5. Redundancy. Redundancy in the critical water generation equipment is important. Just as building redundancy into the design of water heaters or other plumbing equipment can make all the difference, having two distribution pumps ensures that the entire process isn’t stopped when one fails. If using deionization tanks, being able to swap them out without shutting the system down is important. General redundancy in the system should be considered where it’s feasible and appropriate.
6. SPD and lab. Sometimes there are situations where an SPD requires critical water, and the lab within the hospital could benefit from the pure water generated as well. As nice as it may seem to feed both areas from the same equipment, it isn’t recommended. If the equipment feeds the lab water as well as SPD, when the system needs disinfection, the SPD and the lab are both down for the several-hour process. This could be quite costly for the facility.

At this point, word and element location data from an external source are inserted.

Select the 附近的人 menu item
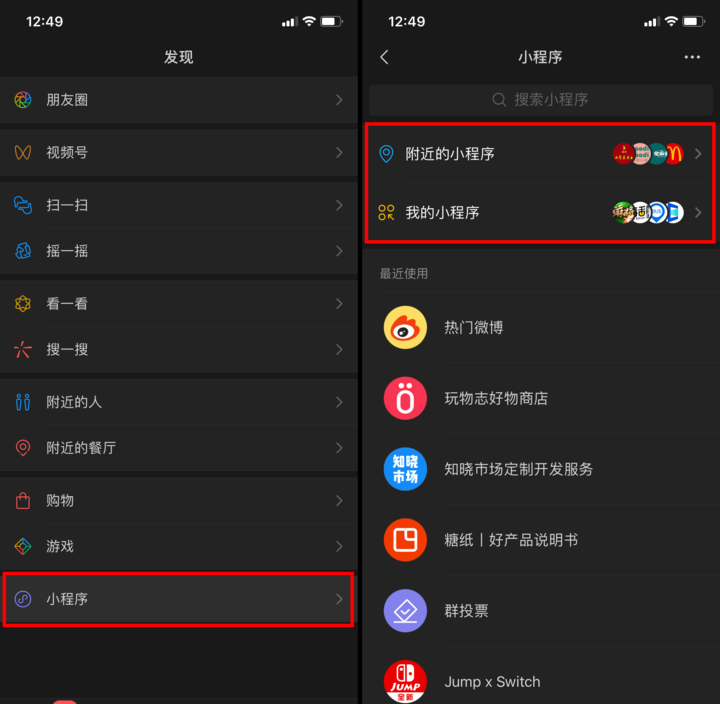 tap(179, 402)
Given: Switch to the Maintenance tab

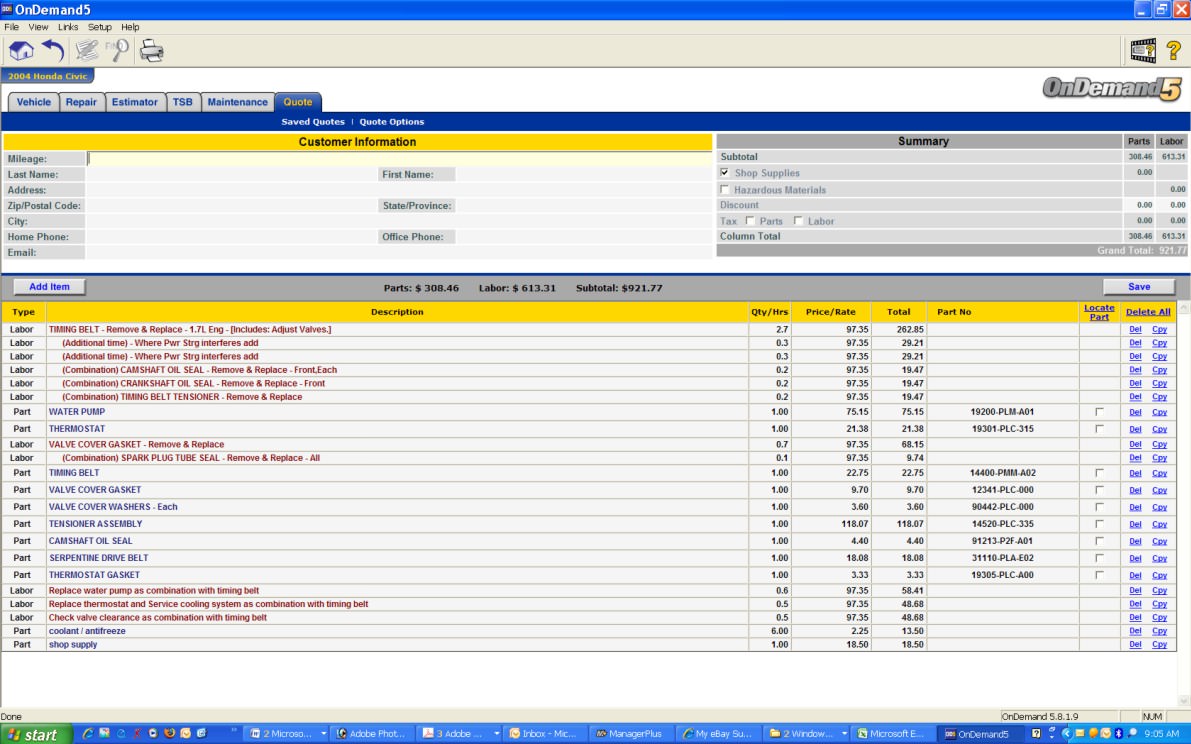Looking at the screenshot, I should 237,102.
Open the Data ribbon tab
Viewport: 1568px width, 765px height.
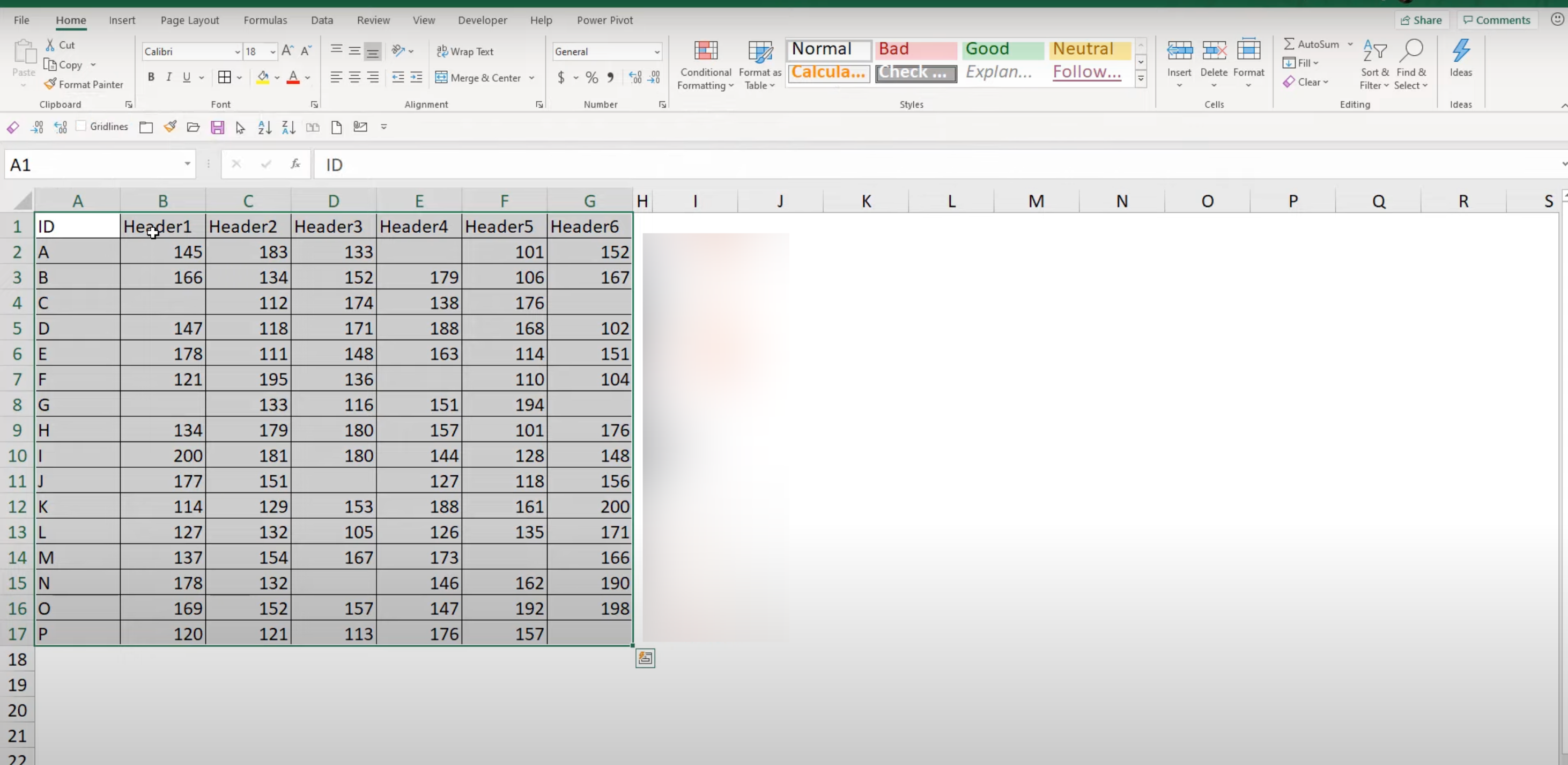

Keep it separate if possible. The lab typically doesn’t require large amounts of pure water and can use point-of-use purification equipment as needed.
ANSI/AAMI ST108:2023 is an important standard that medical device processing professionals must adhere to. It’s essential for a plumbing engineer to read and understand the standard. Their job is to create the appropriate systems, in conjunction with a water treatment specialist where necessary, that conform to the requirements of the standard.
Aside from the explicit requirements in the standard, there are some best practices to incorporate as well that will help create the best systems possible to meet and maintain the requirements outlined in ST108.
Ray Schwalbe, PE, ASSE 6060, is a mechanical engineer at HGA in Milwaukee. He has more than 10 years of experience specializing in plumbing, medical gas and specialty gas design for multiple market sectors.